An application gets ERR runtime: may need to increase max user processes.
Error Message:
Application crash message during cf restart (or cf push):
2018-03-06T10:51:22.76-0500 [CELL/1] OUT Container became unhealthy [31m2018-03-06T10:51:22.76-0500 [CELL/SSHD/1] ERR runtime: failed to create new OS thread (have 8 already; errno=11) [0m [31m2018-03-06T10:51:22.76-0500 [CELL/SSHD/1] ERR runtime: may need to increase max user processes (ulimit -u) [0m [31m2018-03-06T10:51:22.76-0500 [CELL/SSHD/1] ERR fatal error: newosproc [0m 2018-03-06T10:51:22.76-0500 [CELL/SSHD/1] OUT Exit status 0
Tanzu Application Service (versions 1.12 through 2.0.7) had a process limit of 1024 on application containers. This limit was meant to protect Diego cell from malicious applications. Most applications using Buildpacks should not reach the "1024" limit, however certain applications running many threads or process may reach this limit. However, this problem has been fixed in Tanzu Application Service version 2.0.8 and higher; the limit has been set back to 0 (unlimited).
The following steps can be used to manually adjust pid_limit in the TAS (cf) manifest; it should be used with care, and is not recommended for Production environments.
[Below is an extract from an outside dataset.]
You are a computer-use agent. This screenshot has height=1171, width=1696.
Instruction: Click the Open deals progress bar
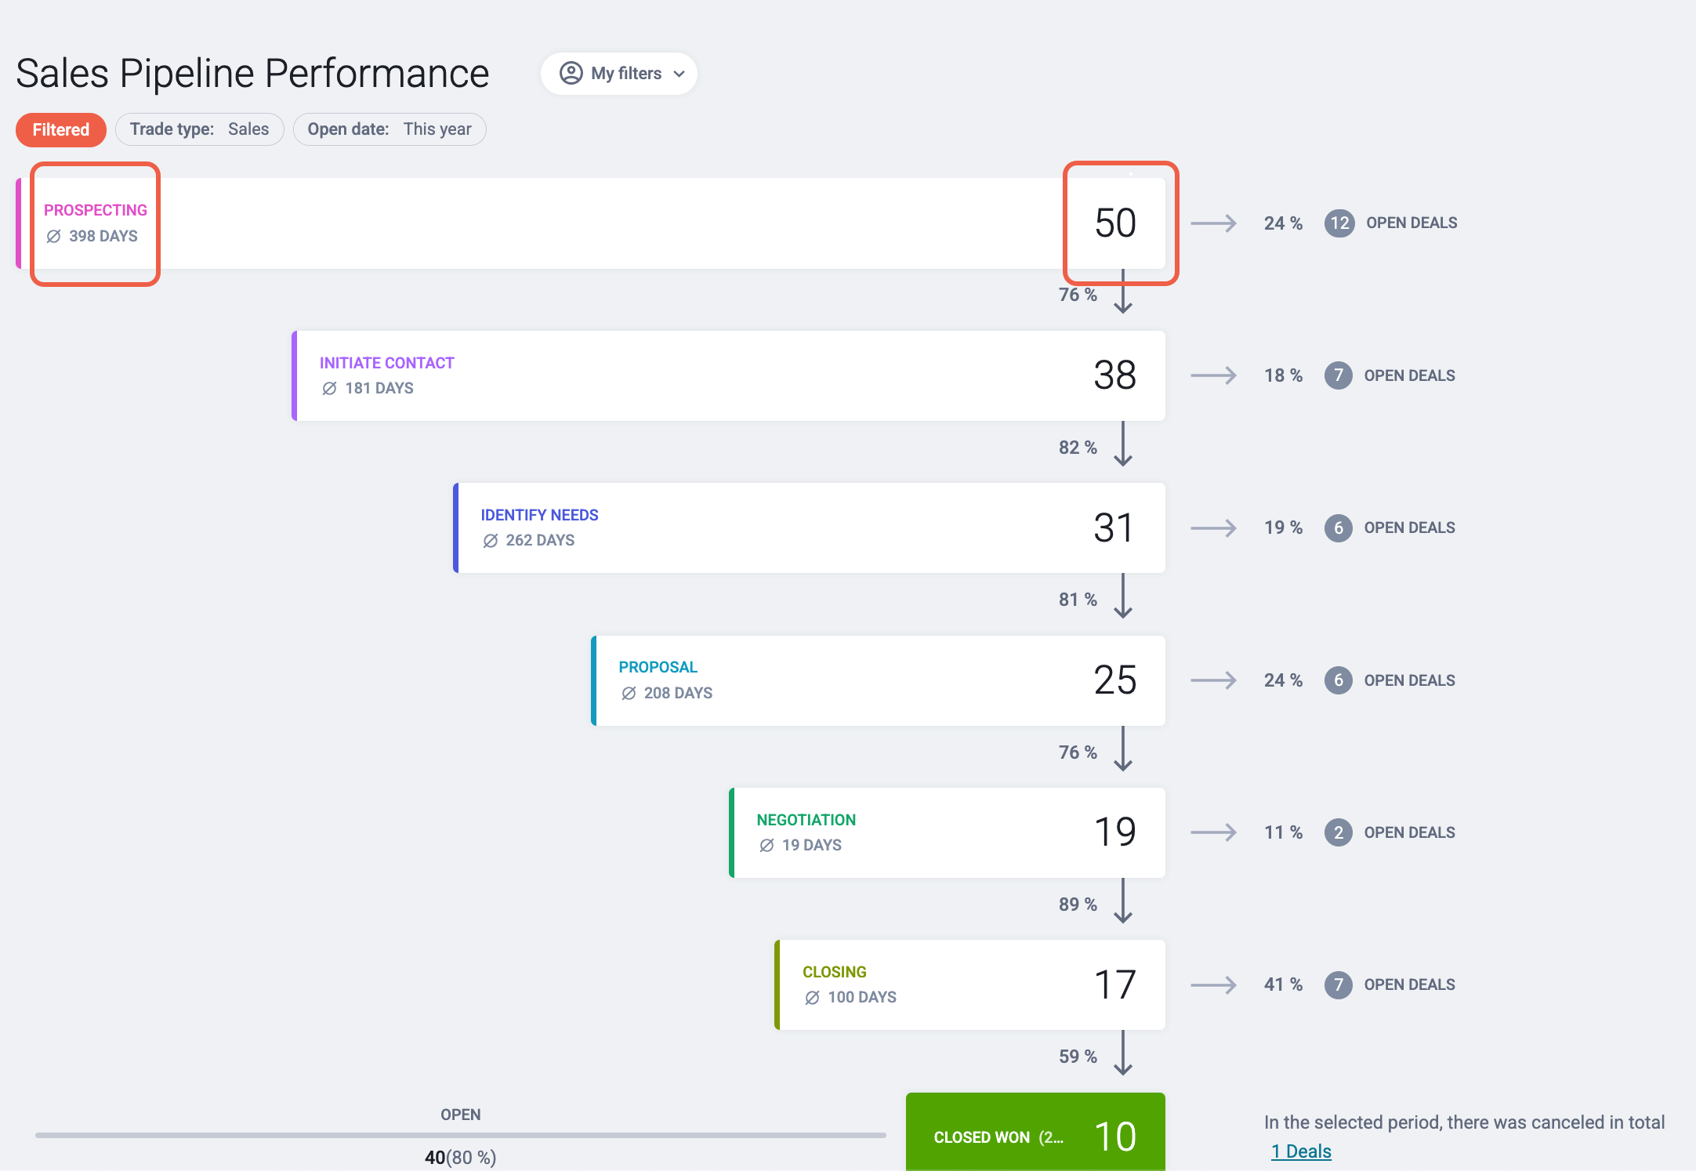click(461, 1135)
1. On Operations Manager, run the following command to dump cf manifest:
ubuntu@bosh-stemcell:~$ bosh2 -e lab12 -d cf-#################### manifest > cf.yml
2. Edit the manifest and insert the field pid_limit:0
(this goes under - name: cloud_controller_ng > properties: > cc: > diego:
ubuntu@bosh-stemcell:~$ vim cf.yml - name: cloud_controller_ng properties: cc: diego: + pid_limit: 0
3. Run a manual deploy of the edited manifest:
ubuntu@bosh-stemcell:~$ bosh2 -e lab12 deploy -d cf-#################### cf.yml Using environment '10.193.77.11' as user 'director' (bosh.*.read, openid, bosh.*.admin, bosh.read, bosh.admin) Using deployment 'cf-####################' instance_groups: - name: cloud_controller jobs: - name: cloud_controller_ng properties: cc: diego: + pid_limit: "<redacted>" Continue? [yN]:
The command will run and update cloud controller VM's with this setting.
WARNING: Changes made by BOSH deploy will be overwritten by Operations Manager update or upgrade.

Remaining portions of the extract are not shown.